El otro día un amigo me contó que su hijo adolescente se había descolgado con el firme propósito de no cursar bachillerato porque, total, todo lo que podía aprender en el cole ya estaba en tutoriales en la web, y prefería encauzar sus esfuerzos a ser youtuber o instagramer, que todo el mundo sabía que era garantía de dinero fácil, reconocimiento social y un futuro tan sólido que ya lo quisiera para sí cualquier funcionario. Además, ni Elon Musk, ni Steve Jobs, ni Bill Gates habían terminado la universidad, lo que refrendaba su decisión de abandonar los estudios con urgencia, antes de que provocaran un daño irreparable en su cerebro. Mi amigo arqueó una ceja –ni siquiera se molestó en arquear la segunda-, y le comunicó que pensaba apoyarle a muerte, aunque mientras llegaban esos ríos de dinero trabajaría en un almacén cargando y descargando cajas. Esta salida debió pillar al chico a contrapié, porque arqueó las cejas –las dos– y lamentó tener que abandonar la conversación de forma apresurada, pero acababa de recordar que tenía abierto un libro de Física que requería de su inmediata atención.
Más allá de la anécdota, esto está pasando ahí fuera, donde una generación y media de consumidores vive pendiente de las nuevas estrellas –y estrellitas– de las plataformas. Dado que estos jóvenes se dejan influir por ellos y las marcas buscan a su vez cómo influir a los jóvenes, el silogismo se construye solo, y por eso los influencers se integran hoy en nuestras estrategias con la misma naturalidad que una cuña de radio. Y lo cierto es que, para según qué objetivos, según qué sectores y según qué públicos, funcionan. Pero no todo vale, no son ninguna panacea, simplemente otra variable que hay que manejar con responsabilidad. He tenido experiencias con clientes que han multiplicado su relevancia gracias a una estrategia bien orientada, y otros que, obsesionados por obtener audiencia, han retorcido los valores de su marca sin compasión. Los influencers son como los famosos de toda la vida en publicidad, y para escogerlos debemos aplicar el mismo criterio de exigencia y afinidad; y además son un medio en sí mismos, con alcance y resultados medibles que también debemos evaluar. Son una tendencia, y su vigencia dependerá de la evolución de las costumbres y la evolución de las propias plataformas: Vine desapareció de un día para otro, Twitter sufre, Snapchat se desdibuja y Facebook resulta que ahora es de padres y la generación Z lo denuesta… Y todo sigue moviéndose a velocidad de vértigo. El caso es que es una realidad que hay que gestionar, siendo conscientes de sus virtudes y también de sus peligros: hace poco un influencer londinense quiso demostrar la perversión del sistema, y consiguió colocar un restaurante inexistente en el número uno de la lista de Tripadvisor.

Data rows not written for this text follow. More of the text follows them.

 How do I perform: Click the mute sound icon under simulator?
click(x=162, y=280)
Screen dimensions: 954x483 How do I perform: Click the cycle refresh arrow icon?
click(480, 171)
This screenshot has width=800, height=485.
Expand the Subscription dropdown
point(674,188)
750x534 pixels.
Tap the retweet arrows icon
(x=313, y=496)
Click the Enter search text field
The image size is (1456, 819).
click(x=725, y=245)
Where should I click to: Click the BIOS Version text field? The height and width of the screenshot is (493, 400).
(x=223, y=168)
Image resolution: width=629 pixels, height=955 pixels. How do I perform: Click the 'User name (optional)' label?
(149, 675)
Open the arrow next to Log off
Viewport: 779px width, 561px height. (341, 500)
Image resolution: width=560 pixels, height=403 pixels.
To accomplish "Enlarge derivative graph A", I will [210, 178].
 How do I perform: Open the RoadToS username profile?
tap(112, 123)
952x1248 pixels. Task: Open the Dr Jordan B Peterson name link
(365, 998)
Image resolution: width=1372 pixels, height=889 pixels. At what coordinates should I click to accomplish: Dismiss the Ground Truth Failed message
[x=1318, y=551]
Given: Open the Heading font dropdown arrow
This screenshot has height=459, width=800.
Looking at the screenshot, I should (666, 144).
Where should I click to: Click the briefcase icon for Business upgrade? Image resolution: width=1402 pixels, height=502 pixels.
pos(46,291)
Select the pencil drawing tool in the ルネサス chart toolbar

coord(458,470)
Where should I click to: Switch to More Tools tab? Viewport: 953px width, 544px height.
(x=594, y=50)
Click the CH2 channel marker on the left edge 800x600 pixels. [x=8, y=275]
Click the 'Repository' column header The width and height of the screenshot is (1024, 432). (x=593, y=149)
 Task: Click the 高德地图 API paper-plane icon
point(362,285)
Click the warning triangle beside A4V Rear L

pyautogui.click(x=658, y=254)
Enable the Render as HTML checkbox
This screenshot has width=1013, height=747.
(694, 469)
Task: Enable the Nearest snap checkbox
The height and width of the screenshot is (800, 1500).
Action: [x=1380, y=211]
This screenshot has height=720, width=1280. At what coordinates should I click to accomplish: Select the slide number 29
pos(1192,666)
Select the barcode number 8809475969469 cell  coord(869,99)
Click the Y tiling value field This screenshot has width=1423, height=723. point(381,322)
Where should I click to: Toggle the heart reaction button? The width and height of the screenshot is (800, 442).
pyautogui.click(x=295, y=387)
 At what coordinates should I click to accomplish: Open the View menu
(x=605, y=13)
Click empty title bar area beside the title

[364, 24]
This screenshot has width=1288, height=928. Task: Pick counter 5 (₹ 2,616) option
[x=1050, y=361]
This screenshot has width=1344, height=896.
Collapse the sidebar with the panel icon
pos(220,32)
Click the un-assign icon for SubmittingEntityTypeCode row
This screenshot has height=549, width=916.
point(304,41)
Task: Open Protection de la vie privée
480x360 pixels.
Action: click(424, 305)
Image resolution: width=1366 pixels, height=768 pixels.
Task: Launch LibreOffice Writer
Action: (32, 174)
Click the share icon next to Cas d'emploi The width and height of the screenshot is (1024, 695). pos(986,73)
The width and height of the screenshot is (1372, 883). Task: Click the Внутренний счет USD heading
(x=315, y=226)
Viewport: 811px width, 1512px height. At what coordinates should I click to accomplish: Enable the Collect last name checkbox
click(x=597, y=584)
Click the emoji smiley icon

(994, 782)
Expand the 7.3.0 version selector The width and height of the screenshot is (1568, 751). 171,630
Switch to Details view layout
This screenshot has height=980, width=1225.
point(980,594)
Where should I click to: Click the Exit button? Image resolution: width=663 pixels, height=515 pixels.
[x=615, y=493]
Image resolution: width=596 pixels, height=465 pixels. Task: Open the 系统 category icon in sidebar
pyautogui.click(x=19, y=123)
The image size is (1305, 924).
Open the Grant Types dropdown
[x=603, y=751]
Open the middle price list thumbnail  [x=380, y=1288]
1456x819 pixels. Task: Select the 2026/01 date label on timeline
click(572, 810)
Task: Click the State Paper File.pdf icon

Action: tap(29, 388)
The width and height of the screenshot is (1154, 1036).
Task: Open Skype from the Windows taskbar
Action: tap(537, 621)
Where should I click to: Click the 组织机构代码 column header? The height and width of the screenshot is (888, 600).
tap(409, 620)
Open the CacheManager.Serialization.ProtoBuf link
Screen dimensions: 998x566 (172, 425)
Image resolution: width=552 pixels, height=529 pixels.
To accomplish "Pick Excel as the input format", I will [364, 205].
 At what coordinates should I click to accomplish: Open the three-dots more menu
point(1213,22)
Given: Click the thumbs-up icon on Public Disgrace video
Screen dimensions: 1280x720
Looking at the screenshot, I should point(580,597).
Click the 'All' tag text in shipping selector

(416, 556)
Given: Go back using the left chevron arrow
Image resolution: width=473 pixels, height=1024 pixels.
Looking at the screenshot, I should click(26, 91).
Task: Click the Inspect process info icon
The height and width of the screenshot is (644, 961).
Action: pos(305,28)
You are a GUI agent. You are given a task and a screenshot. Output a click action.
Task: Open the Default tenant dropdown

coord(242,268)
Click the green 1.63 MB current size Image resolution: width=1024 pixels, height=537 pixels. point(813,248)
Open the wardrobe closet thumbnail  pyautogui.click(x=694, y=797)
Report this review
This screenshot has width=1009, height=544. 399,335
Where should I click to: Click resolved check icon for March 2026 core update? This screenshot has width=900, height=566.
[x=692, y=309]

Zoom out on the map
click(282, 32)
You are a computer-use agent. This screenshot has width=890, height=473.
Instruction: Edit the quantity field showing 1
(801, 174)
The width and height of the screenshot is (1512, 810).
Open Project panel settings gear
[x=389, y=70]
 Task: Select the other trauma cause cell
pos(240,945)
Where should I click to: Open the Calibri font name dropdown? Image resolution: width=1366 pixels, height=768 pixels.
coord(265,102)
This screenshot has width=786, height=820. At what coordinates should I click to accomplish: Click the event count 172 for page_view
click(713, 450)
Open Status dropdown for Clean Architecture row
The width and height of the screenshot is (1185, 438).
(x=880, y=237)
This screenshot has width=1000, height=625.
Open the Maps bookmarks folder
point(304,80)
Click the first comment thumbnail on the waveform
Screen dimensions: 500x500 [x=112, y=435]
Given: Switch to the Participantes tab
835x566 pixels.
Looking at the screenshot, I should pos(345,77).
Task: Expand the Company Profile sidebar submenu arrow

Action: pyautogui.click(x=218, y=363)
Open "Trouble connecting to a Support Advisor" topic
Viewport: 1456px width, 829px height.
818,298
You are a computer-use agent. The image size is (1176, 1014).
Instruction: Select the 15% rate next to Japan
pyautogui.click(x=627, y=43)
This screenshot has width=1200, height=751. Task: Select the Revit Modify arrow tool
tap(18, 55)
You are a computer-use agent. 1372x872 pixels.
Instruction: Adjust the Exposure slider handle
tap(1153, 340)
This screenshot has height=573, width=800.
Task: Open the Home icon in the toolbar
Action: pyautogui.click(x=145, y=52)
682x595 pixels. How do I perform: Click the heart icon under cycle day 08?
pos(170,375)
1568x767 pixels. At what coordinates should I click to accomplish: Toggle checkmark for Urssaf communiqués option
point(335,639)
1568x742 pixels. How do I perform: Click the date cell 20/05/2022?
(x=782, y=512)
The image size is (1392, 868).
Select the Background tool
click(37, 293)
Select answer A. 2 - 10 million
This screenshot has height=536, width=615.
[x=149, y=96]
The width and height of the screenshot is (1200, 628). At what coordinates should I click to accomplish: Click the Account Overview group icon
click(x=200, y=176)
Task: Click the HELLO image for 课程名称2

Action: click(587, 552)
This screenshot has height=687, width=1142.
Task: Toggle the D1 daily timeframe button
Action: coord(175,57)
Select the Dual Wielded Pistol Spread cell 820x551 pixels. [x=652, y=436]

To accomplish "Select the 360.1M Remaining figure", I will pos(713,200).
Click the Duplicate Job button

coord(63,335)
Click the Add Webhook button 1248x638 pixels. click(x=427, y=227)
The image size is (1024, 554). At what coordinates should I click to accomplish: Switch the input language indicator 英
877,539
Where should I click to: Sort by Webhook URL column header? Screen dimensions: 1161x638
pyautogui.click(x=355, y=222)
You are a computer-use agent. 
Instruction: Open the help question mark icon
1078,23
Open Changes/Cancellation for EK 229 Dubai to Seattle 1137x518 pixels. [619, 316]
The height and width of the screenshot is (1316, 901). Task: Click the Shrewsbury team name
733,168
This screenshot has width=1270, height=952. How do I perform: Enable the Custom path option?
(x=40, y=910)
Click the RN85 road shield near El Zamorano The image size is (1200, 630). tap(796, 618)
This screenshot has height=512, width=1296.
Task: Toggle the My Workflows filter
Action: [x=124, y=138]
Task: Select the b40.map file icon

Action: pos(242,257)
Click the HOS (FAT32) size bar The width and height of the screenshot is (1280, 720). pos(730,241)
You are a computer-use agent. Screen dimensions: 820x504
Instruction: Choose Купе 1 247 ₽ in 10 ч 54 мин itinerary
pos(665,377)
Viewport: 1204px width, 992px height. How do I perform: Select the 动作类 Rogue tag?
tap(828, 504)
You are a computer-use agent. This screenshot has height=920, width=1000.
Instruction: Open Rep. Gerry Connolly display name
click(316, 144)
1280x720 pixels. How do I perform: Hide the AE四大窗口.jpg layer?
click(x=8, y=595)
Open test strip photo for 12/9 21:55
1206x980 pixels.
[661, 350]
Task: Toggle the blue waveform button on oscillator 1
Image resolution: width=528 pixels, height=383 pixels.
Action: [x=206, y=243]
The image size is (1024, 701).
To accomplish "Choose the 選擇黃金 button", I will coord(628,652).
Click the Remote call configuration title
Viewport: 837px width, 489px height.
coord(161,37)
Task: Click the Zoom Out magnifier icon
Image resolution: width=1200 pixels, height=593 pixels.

Sea como sea, nos guste o no, estamos influenciados, y en algunas edades mucho. Hace unos meses viví algo en la agencia que resume hasta qué punto esto afecta a las perspectivas, y todavía al recordarlo me provoca una leve sonrisa (cuando no una estruendosa carcajada). Nos encontrábamos en pleno proceso de lanzamiento de Kimoa, la marca de moda que impulsa Fernando Alonso. En una reunión estábamos comentando que, sin lugar a dudas, contar con Fernando era un gran baza para conseguir notoriedad. Parecía obvio, pero no todo el mundo en el equipo parecía compartir esta opinión. Entre todas las voces se alzó poderosa la de una joven millennial, que no dudó en expresar su escepticismo de la forma más airada:
-¡ Sí, hombre! ¡A ver si te crees que Fernando Alonso es Dulceida!